* Stored data:
——
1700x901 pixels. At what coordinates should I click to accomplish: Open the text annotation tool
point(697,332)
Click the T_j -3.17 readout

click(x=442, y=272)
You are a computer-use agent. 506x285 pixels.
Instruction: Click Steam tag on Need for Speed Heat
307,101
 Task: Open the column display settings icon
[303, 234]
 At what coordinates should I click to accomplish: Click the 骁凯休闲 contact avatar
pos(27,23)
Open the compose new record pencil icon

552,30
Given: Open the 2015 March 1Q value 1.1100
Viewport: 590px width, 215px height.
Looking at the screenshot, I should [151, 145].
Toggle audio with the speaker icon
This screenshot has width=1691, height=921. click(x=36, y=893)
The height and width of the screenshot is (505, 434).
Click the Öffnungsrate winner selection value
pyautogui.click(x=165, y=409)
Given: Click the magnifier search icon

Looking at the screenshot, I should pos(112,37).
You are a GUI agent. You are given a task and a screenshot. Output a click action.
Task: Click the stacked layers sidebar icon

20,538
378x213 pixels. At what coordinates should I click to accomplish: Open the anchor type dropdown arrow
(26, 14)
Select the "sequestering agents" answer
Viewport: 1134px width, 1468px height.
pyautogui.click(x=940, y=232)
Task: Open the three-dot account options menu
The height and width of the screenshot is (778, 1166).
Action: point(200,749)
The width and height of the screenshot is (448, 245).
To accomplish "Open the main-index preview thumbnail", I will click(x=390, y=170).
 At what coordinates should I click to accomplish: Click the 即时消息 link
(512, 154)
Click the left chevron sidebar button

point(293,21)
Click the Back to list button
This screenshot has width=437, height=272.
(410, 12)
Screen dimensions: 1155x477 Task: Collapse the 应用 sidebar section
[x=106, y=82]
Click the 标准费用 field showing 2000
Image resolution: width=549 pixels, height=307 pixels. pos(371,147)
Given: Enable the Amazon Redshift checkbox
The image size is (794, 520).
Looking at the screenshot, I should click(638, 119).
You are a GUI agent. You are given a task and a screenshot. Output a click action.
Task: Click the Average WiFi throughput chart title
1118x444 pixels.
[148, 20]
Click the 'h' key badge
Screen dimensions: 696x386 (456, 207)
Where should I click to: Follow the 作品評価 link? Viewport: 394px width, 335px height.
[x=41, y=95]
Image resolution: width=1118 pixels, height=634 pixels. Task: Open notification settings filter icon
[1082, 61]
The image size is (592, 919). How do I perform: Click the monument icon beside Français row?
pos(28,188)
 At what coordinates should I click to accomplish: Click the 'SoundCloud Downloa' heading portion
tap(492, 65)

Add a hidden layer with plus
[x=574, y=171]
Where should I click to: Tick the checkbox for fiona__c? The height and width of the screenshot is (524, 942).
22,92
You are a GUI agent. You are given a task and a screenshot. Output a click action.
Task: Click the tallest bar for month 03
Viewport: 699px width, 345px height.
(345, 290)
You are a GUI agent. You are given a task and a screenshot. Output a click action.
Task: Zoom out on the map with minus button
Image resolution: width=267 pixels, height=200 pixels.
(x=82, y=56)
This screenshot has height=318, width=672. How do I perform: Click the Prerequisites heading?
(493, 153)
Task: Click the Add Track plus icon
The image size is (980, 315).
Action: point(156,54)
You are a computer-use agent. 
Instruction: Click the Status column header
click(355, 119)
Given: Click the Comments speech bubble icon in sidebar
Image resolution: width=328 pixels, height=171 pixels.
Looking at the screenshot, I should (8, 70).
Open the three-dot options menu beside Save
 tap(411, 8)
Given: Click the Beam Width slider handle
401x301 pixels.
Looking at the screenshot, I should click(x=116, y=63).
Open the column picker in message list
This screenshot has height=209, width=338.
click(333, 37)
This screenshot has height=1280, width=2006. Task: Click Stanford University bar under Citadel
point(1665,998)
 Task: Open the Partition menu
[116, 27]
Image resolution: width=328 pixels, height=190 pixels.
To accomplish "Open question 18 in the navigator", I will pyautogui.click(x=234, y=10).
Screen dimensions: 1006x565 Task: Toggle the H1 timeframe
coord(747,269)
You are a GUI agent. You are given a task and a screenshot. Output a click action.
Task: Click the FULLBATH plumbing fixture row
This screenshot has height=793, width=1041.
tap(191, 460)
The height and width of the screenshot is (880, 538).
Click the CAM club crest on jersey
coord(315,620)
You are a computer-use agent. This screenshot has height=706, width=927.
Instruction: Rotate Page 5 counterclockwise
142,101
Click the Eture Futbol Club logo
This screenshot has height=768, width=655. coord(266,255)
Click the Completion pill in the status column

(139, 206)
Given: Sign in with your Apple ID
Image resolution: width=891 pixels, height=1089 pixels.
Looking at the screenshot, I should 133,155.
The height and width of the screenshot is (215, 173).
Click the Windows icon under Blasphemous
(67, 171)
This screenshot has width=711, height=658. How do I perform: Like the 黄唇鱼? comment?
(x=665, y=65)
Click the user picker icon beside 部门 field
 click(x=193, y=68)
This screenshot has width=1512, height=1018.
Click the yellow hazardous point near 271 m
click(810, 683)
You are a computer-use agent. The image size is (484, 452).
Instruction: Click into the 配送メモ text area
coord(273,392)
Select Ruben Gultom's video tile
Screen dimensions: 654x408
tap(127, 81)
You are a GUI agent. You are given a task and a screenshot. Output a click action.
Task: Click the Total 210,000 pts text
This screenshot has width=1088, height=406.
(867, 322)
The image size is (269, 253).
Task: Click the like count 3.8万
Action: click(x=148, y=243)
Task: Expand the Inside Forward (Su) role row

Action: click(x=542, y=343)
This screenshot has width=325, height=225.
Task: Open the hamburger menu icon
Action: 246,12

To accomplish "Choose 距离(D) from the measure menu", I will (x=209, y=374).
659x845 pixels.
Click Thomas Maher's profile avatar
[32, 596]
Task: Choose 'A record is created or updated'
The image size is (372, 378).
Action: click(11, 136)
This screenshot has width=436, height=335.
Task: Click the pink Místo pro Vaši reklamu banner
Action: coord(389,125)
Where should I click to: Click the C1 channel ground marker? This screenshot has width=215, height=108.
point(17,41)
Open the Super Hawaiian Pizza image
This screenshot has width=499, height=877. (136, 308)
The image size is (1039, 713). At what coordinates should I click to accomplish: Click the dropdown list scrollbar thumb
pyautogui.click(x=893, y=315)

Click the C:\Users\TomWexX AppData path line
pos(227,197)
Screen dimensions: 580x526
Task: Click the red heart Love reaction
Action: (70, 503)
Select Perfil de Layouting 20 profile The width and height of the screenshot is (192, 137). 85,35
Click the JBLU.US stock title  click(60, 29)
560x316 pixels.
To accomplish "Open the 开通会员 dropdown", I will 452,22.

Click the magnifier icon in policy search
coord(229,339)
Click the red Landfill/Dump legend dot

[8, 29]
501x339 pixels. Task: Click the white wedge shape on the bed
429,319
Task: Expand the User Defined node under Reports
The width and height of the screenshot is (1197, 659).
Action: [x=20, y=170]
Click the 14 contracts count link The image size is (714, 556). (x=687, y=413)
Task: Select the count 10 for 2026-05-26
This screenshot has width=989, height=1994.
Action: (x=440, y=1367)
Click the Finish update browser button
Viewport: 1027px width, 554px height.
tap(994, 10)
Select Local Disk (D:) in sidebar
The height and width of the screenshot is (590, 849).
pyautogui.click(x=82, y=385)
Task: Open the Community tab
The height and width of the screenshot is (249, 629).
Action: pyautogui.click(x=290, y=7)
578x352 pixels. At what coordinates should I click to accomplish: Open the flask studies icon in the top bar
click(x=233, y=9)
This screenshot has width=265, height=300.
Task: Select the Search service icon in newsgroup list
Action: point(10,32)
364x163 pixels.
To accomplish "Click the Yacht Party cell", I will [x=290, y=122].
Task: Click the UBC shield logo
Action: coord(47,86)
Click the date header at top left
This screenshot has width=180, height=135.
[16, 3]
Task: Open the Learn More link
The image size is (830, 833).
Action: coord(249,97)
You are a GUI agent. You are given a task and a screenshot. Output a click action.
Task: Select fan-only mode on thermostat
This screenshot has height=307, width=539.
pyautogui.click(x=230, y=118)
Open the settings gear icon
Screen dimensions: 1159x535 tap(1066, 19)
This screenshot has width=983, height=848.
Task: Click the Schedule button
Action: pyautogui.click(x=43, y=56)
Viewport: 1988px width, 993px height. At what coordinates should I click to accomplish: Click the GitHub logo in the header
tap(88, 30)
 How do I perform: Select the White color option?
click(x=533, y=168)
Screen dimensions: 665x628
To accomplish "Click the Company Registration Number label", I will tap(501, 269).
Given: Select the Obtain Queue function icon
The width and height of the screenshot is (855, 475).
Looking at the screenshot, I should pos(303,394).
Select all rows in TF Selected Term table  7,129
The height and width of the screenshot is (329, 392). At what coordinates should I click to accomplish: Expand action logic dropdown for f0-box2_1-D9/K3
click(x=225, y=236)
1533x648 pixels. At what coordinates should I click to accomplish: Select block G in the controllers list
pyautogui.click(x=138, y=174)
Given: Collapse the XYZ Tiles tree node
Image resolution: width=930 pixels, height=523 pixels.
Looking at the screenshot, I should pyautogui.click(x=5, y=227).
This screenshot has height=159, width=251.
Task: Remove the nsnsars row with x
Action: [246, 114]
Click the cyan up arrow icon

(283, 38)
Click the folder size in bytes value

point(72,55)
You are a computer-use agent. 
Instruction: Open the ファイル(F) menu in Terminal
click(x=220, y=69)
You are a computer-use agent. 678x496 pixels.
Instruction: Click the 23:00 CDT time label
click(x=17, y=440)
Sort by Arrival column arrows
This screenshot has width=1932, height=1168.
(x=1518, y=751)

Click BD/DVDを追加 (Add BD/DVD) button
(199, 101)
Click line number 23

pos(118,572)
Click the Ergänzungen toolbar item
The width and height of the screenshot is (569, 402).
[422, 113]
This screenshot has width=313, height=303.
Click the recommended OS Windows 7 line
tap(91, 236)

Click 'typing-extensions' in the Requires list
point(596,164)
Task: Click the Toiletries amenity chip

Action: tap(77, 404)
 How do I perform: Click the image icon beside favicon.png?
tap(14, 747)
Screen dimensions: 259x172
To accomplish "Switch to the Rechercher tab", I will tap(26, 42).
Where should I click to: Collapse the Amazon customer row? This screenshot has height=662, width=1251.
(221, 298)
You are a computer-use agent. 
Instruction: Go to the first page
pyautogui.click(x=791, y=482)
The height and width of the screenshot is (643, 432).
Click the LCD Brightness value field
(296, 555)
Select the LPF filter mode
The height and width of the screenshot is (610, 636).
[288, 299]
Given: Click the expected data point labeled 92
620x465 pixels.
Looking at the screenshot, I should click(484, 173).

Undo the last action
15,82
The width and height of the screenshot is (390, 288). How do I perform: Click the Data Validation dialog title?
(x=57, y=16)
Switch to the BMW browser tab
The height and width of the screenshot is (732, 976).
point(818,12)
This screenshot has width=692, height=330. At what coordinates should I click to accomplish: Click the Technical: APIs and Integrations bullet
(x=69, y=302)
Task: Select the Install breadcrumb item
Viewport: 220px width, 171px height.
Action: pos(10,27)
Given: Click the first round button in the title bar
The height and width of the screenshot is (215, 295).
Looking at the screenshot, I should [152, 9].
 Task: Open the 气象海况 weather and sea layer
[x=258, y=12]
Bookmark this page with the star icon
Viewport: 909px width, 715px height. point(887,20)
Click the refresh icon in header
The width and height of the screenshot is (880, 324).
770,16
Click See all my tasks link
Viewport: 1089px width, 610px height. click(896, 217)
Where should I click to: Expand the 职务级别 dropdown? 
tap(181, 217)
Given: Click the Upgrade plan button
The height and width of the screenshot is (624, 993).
——
* TASK DESCRIPTION:
Beginning with the line above that contains "Instruction: Click into the 配送メモ text area", copy each line exactly up to and including the line that contains "Task: Click the Total 210,000 pts text", and go no further.

* YOUR RESPONSE:
Instruction: Click into the 配送メモ text area
coord(273,392)
Select Ruben Gultom's video tile
Screen dimensions: 654x408
tap(127, 81)
You are a GUI agent. You are given a task and a screenshot. Output a click action.
Task: Click the Total 210,000 pts text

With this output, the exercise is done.